Task for the records below: count the lines that contain the word "blue" and give only that number.

----------

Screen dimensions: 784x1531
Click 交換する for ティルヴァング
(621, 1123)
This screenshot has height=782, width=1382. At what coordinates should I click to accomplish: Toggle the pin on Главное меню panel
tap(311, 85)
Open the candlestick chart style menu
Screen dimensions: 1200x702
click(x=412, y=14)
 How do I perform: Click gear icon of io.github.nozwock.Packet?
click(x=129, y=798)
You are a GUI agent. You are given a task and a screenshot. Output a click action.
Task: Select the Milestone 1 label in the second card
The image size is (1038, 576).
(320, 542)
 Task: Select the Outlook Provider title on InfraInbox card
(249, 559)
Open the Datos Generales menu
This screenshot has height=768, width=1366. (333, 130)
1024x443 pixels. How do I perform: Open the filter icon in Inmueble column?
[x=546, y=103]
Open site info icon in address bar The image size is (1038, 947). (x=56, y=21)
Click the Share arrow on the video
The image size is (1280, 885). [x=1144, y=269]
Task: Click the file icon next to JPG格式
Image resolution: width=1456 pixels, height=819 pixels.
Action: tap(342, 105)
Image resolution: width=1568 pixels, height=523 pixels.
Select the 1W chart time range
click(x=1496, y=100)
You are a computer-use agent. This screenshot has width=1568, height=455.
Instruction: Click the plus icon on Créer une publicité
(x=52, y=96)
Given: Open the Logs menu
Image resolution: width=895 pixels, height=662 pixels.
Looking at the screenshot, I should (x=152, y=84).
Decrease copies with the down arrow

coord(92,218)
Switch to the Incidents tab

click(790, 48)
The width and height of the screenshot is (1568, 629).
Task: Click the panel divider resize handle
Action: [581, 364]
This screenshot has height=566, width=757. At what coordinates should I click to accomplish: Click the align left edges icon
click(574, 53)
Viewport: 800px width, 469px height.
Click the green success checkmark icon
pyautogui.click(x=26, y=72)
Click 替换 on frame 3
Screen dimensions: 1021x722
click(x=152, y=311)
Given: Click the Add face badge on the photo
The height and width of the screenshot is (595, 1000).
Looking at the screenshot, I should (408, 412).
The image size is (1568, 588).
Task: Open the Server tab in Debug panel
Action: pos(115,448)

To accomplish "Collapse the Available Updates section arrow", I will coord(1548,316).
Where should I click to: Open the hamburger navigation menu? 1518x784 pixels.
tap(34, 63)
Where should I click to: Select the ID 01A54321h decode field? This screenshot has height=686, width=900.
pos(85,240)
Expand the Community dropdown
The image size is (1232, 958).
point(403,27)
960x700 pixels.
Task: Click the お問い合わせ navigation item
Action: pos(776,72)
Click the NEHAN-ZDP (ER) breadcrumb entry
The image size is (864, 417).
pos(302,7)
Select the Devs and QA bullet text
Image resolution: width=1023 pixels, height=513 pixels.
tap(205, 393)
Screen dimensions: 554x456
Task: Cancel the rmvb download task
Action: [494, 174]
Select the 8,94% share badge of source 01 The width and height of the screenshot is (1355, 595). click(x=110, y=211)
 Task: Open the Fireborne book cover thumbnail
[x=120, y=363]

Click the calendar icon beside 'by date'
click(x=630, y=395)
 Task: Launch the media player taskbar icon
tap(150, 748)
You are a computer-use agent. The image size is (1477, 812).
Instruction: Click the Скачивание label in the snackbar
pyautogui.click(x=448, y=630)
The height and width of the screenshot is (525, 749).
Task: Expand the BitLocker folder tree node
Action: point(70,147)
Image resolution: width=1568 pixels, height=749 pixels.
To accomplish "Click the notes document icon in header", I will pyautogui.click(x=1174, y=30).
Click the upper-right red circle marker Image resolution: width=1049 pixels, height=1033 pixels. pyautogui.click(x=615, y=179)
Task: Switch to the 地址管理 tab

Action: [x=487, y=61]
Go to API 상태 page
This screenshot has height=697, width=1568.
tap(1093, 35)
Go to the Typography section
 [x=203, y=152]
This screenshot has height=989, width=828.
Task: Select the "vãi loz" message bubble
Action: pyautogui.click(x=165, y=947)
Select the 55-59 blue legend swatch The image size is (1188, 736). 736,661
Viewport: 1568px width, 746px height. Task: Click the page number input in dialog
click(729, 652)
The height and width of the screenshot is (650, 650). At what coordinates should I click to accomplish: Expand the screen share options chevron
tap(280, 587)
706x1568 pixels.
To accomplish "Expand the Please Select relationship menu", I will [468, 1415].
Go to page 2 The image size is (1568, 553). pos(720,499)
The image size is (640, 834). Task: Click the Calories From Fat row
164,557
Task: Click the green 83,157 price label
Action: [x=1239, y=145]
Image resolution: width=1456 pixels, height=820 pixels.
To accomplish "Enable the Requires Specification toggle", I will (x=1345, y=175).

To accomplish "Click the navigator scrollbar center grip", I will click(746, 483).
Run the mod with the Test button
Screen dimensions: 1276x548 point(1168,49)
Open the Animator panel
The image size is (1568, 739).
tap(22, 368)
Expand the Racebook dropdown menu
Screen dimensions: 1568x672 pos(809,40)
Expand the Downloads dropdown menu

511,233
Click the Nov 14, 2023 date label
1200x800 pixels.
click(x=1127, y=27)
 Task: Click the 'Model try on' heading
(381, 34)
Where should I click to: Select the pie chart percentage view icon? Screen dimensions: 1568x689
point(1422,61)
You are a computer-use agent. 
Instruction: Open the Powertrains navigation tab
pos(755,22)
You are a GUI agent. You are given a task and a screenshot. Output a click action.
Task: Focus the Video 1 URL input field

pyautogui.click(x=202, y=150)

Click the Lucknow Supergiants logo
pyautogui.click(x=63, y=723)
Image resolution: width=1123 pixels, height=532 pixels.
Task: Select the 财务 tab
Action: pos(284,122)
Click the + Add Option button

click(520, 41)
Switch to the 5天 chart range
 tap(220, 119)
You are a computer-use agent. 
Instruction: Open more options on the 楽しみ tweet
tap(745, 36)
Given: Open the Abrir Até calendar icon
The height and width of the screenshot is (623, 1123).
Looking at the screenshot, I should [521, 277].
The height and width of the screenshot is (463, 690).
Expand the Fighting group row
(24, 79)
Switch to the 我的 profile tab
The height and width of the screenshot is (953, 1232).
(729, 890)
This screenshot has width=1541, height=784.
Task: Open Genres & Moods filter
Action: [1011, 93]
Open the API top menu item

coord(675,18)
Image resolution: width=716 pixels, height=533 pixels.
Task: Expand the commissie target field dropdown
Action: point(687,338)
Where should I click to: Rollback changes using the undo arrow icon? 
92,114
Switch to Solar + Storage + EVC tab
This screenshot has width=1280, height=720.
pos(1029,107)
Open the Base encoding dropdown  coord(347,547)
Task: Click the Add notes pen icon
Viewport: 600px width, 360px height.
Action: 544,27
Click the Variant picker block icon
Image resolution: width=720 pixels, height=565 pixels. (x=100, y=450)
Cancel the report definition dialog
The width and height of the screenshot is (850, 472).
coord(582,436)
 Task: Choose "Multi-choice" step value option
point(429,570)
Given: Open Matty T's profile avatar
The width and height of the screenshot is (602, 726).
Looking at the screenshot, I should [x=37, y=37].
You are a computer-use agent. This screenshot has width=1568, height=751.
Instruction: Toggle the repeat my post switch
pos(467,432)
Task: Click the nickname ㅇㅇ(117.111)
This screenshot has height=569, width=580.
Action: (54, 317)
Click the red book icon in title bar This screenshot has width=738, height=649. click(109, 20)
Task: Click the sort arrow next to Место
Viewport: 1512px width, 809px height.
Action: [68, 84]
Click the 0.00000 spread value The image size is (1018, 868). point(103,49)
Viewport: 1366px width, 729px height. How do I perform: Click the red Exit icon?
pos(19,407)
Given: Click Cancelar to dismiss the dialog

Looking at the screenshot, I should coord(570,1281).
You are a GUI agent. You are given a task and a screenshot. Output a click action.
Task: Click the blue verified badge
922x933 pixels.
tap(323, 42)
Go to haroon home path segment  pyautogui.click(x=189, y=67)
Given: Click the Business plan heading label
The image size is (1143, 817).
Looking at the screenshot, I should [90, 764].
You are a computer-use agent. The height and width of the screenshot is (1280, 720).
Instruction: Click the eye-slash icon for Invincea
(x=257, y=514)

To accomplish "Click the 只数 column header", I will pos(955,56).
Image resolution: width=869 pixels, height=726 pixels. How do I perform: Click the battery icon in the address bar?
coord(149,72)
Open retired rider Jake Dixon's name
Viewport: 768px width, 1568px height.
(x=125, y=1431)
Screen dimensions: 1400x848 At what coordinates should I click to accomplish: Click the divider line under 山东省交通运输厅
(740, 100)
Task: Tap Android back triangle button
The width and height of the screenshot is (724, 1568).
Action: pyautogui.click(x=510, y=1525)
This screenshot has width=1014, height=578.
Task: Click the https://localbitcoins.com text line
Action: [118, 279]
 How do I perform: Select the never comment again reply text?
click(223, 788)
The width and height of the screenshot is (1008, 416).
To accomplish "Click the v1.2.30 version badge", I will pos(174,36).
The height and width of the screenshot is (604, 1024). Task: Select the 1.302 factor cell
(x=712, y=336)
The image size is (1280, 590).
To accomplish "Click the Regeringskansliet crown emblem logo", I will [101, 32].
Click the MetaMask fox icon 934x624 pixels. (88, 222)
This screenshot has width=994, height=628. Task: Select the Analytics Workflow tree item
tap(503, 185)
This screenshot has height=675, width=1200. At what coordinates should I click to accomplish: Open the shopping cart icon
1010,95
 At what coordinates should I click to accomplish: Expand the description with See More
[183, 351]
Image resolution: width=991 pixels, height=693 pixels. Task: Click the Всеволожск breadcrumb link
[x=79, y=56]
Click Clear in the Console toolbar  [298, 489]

----------

:: RESULT ::
2